■ Task prompt ■
I'd like every entry returned exactly as it is, with the images left out.

■ Available data ■

=-=-=-=-=

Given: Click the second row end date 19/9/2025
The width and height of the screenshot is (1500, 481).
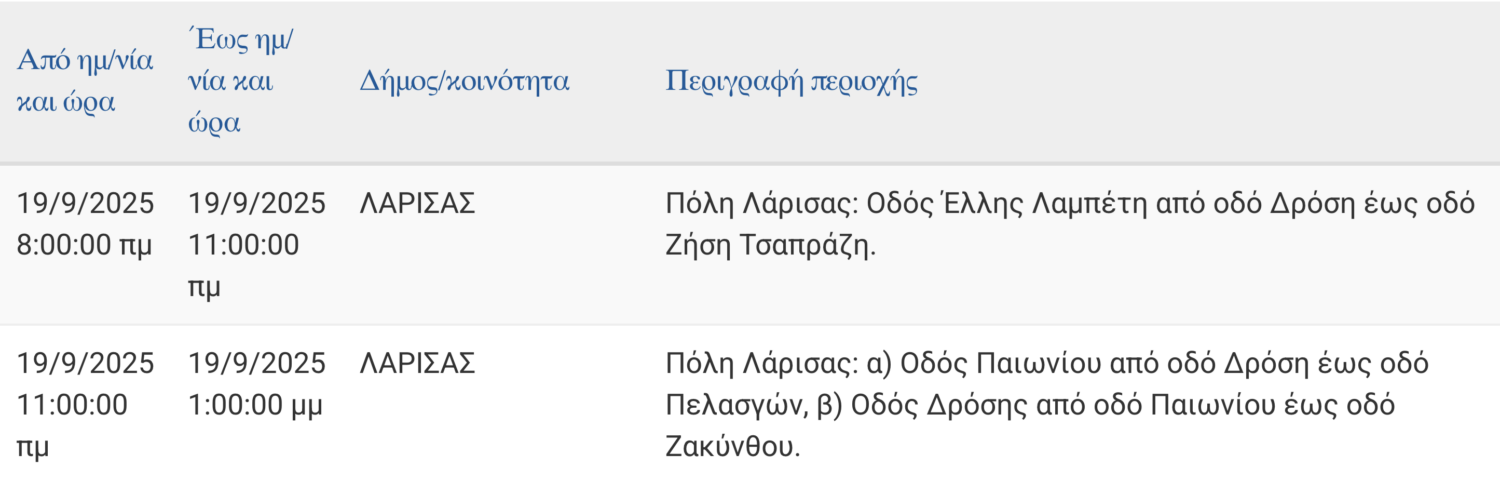Looking at the screenshot, I should 257,364.
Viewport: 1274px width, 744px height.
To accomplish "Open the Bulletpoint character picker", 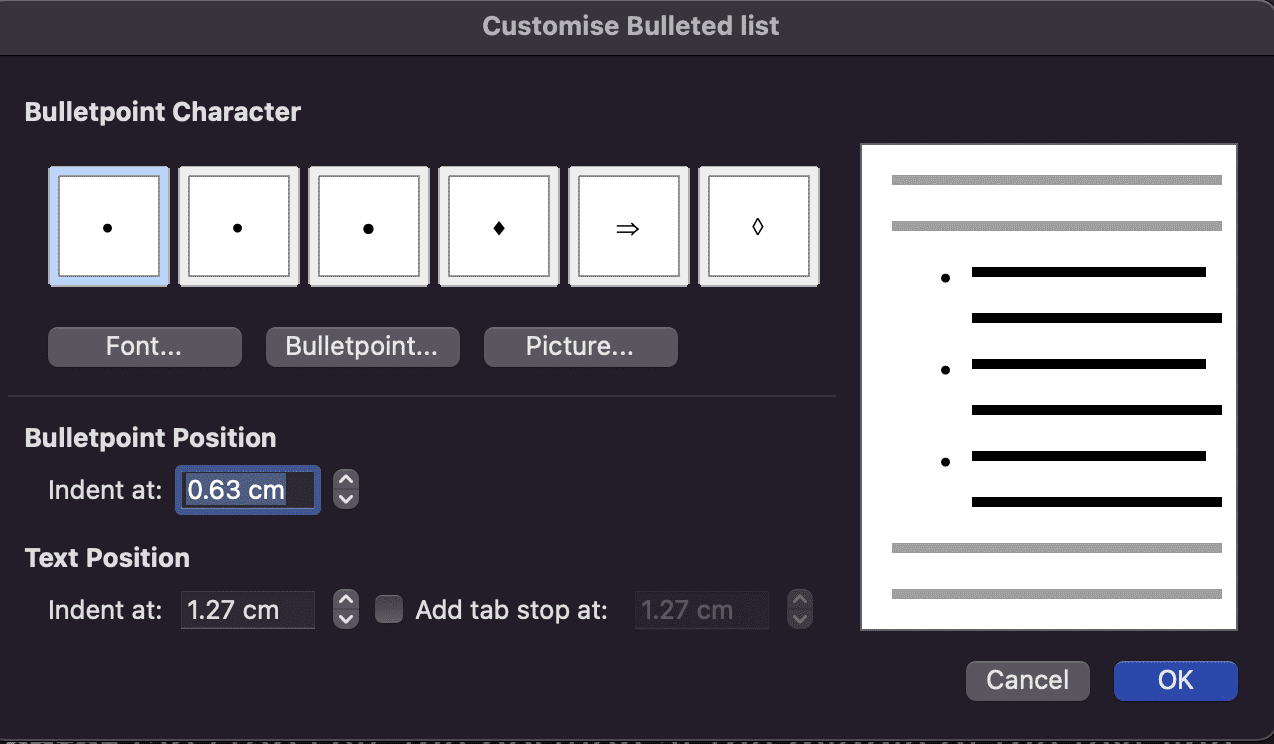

=-=-=-=-=

■ Task result ■
Given: Click the second row end date 19/9/2025
The width and height of the screenshot is (1500, 481).
Looking at the screenshot, I should 257,364.
Viewport: 1274px width, 744px height.
To accomplish "Open the Bulletpoint character picker", 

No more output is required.